>> Start EXTRACT TO READ

Monitoring helps ensure the ongoing preservation and conservation of museum artefacts to ensure they are kept in the correct environmental conditions.
Rushden Transport Museum in Northamptonshire is home to a
collection of artefacts relevant to the history of road and rail
transport with particular reference to Rushden and the surrounding
area. Displays are housed in four rooms of the restored Victorian
(1893) Rushden Railway Station, with collections also stored in a
nearby a port-a-cabin.
The Museum is aware that neither the brick-built station
building, nor the port-a-cabin is ideal. Restoration and
maintenance of the station building has proved effective, however
it remains uninsulated and draughty, relying on electric heaters to
provide some warmth in winter, the normal closed season. A
dehumidifier is also used in the winter. The cabin is of wood
construction and has no heating.
To ensure the collections are maintained in the correct
conditions, the Museum uses two Tinytag Ultra 2 Temp/RH
loggers which are rotated throughout the display areas and
store to provide an indication of conditions across the whole site.
The collections comprise approximately 1,000 items in a broad range
of materials and include items such as photographs and paper
ephemera, textiles, metal, wood, ceramics and leather, often in
composite artefacts. The environmental monitoring programme set up
in 2011 revealed that these collections are kept in conditions
where low temperature and high levels of humidity are regularly
experienced, however evidence of mould growth or rust is not
apparent. Conservation advice suggests that this may be due to good
ventilation and the combination of low temperature with high
humidity, which impedes the chemical changes that might otherwise
be anticipated. Evidence of negative impacts is not obvious and the
conservation advice suggests that the present environment is
maintaining the collections in a stable condition.

>> End EXTRACT TO READ

**WORK TO DO:**
**A.** Repeat word for word the part of the museum text that opens with the words containing "The collections comprise" and closes with "a stable condition.".
**B.** Answer these questions from the museum text:
(i) In what year was the Rushden Railway Station built?
(ii) How many Tinytag Ultra 2 Temp/RH loggers does the Museum use?
(iii) In what year was the environmental monitoring programme set up?
The lines that come after the museum text have nothing to do with it.

>> Start AVAILABLE DATA

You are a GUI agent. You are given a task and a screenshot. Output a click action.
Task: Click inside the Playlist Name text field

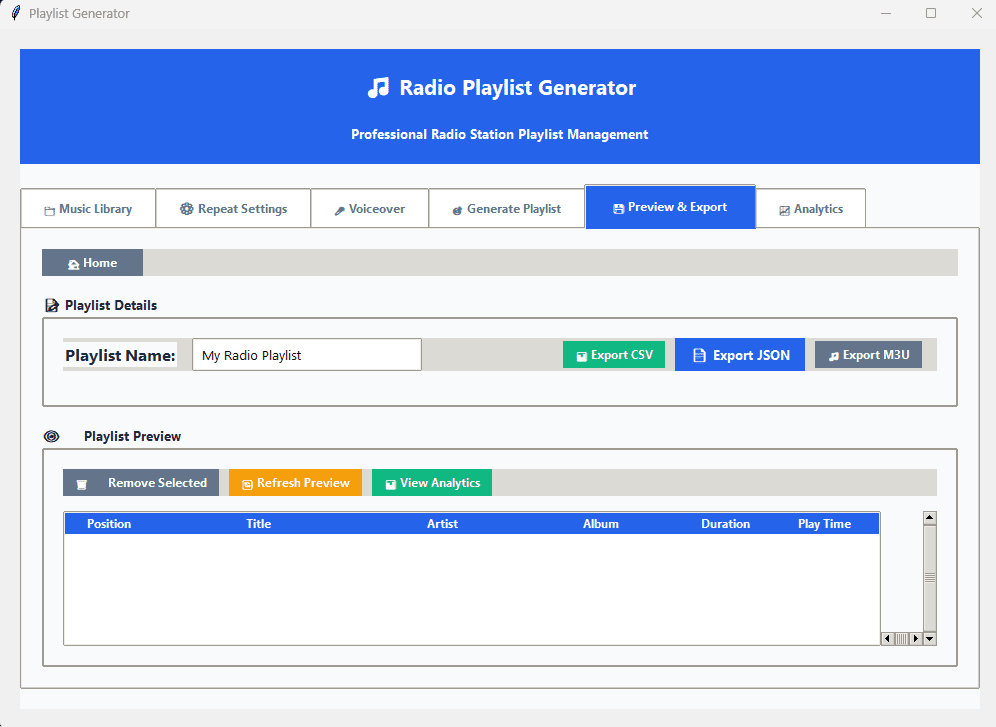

>> End AVAILABLE DATA

**SOLUTION SET:**
**A.**
The collections comprise approximately 1,000 items in a broad range
of materials and include items such as photographs and paper
ephemera, textiles, metal, wood, ceramics and leather, often in
composite artefacts. The environmental monitoring programme set up
in 2011 revealed that these collections are kept in conditions
where low temperature and high levels of humidity are regularly
experienced, however evidence of mould growth or rust is not
apparent. Conservation advice suggests that this may be due to good
ventilation and the combination of low temperature with high
humidity, which impedes the chemical changes that might otherwise
be anticipated. Evidence of negative impacts is not obvious and the
conservation advice suggests that the present environment is
maintaining the collections in a stable condition.

**B.**
(i) 1893
(ii) Two
(iii) 2011